-- START Supplied records --

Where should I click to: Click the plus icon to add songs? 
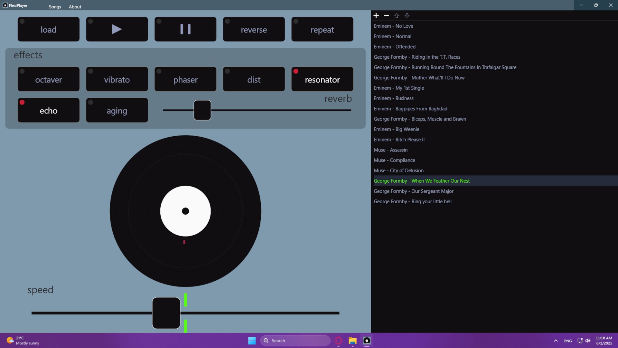pyautogui.click(x=376, y=15)
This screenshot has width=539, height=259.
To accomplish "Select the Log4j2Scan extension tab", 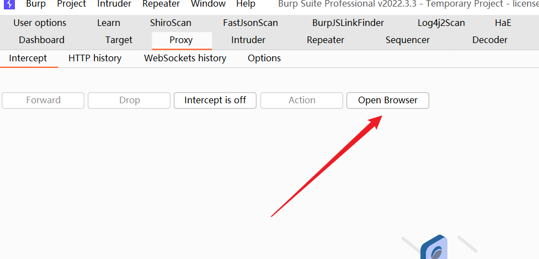I will (x=441, y=23).
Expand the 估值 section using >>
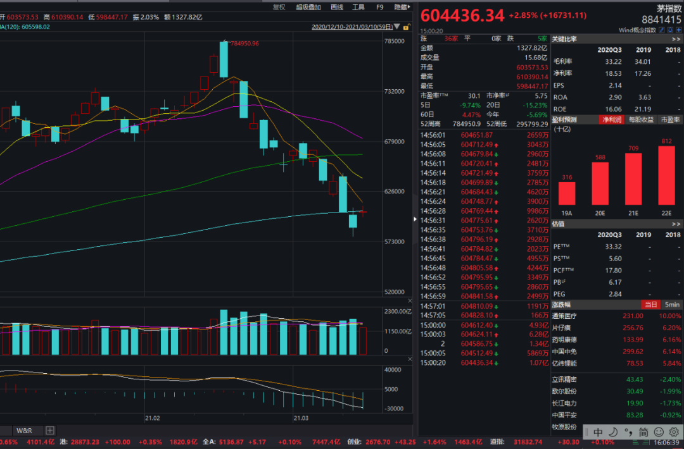 pyautogui.click(x=675, y=224)
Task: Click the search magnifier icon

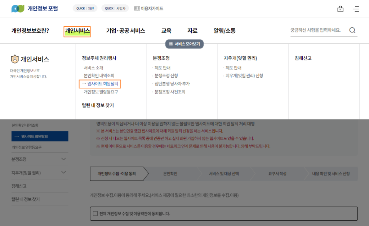Action: [352, 30]
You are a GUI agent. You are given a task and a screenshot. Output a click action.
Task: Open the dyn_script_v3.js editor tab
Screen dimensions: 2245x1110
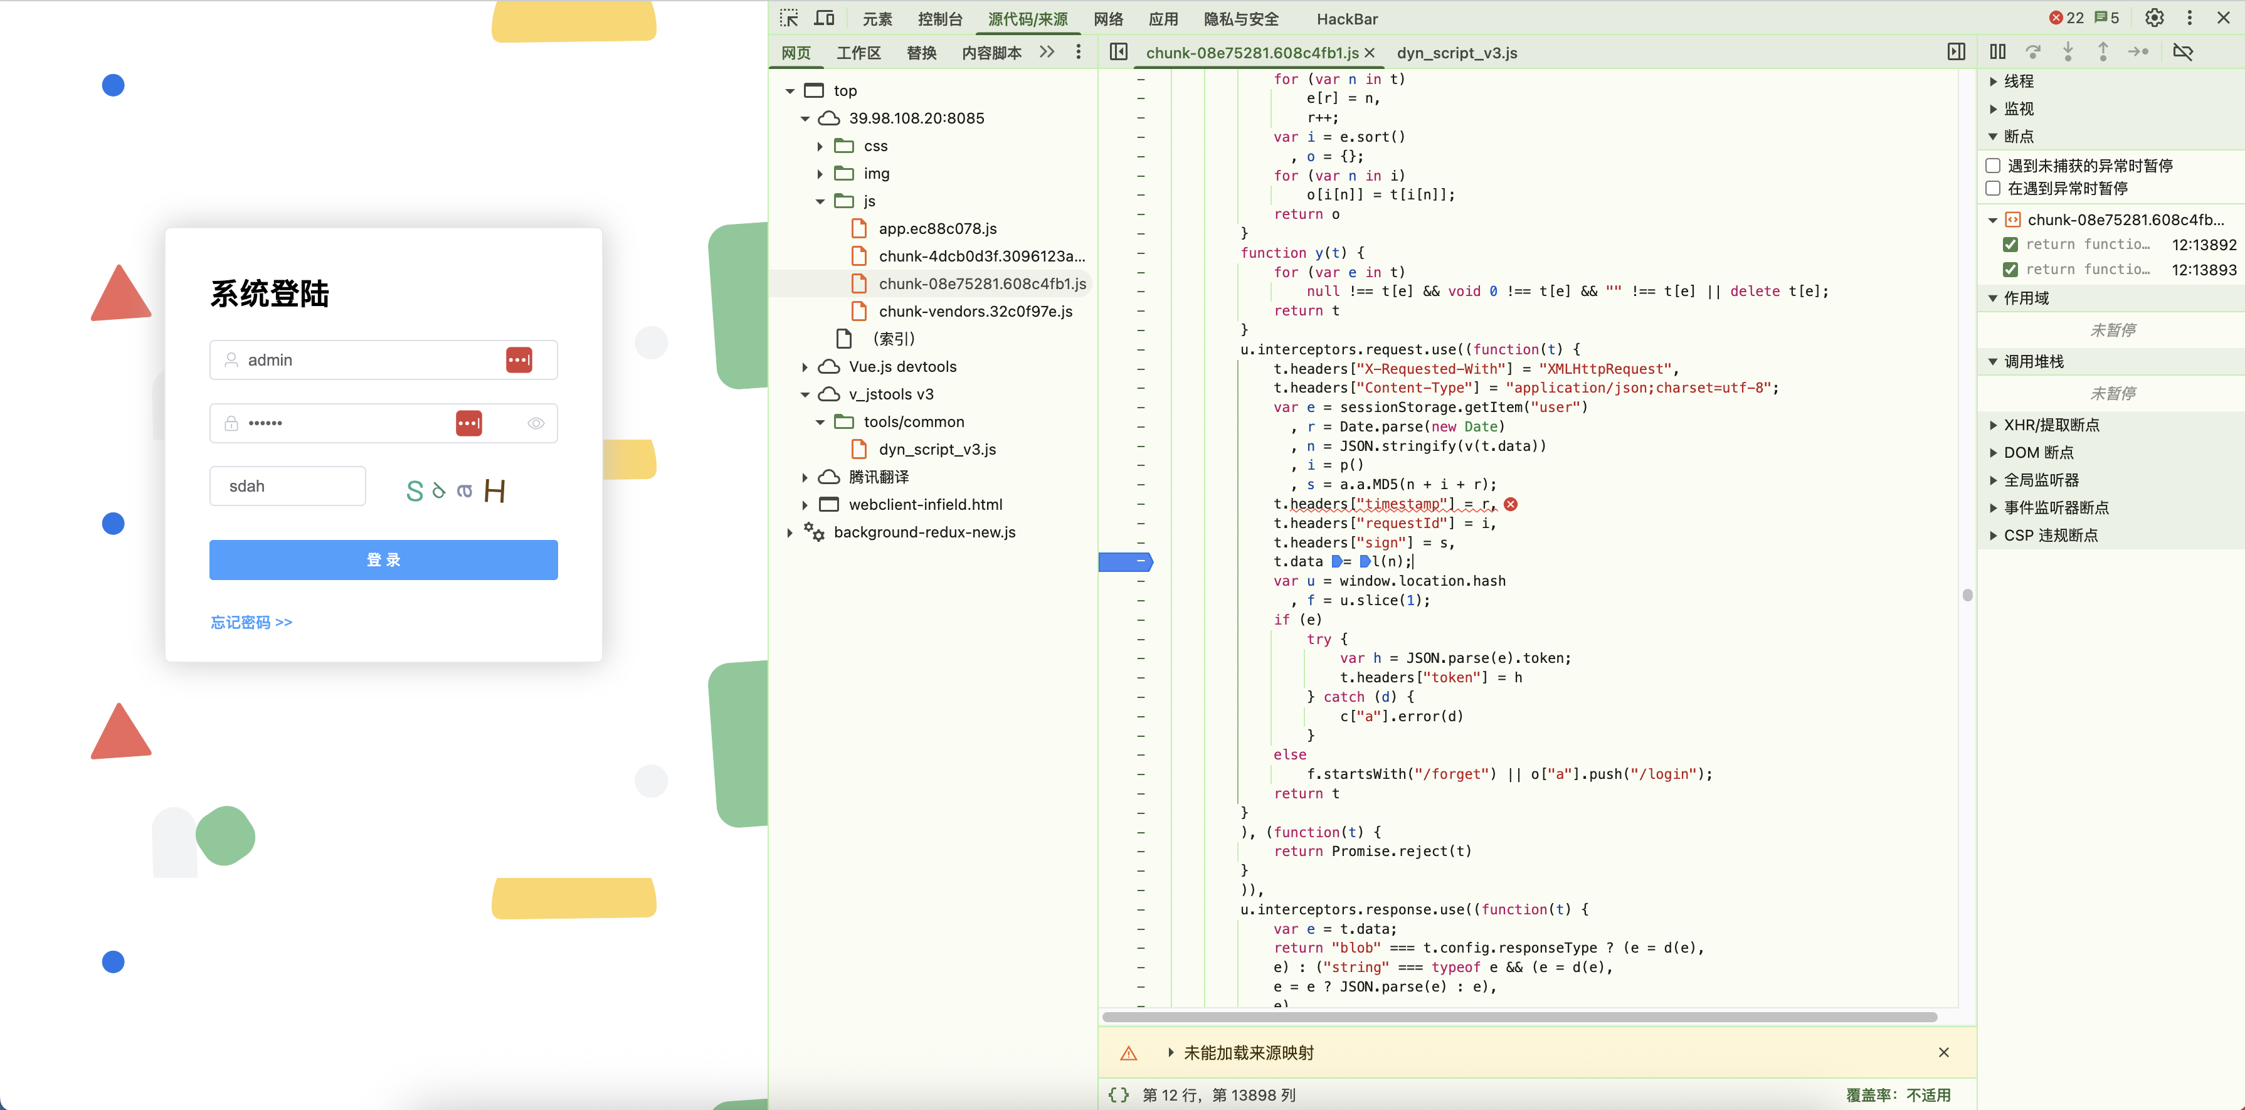(1456, 53)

-- END Supplied records --

[Goal of the exercise] Could you reproduce the listing starting at the line that contains "You are a GUI" and stopping after its last line, with the requests included and every coordinate in the answers shifted up by 48? Leave the pictures out.

[Answer]
You are a GUI agent. You are given a task and a screenshot. Output a click action.
Task: Open the dyn_script_v3.js editor tab
Screen dimensions: 2245x1110
(1504, 101)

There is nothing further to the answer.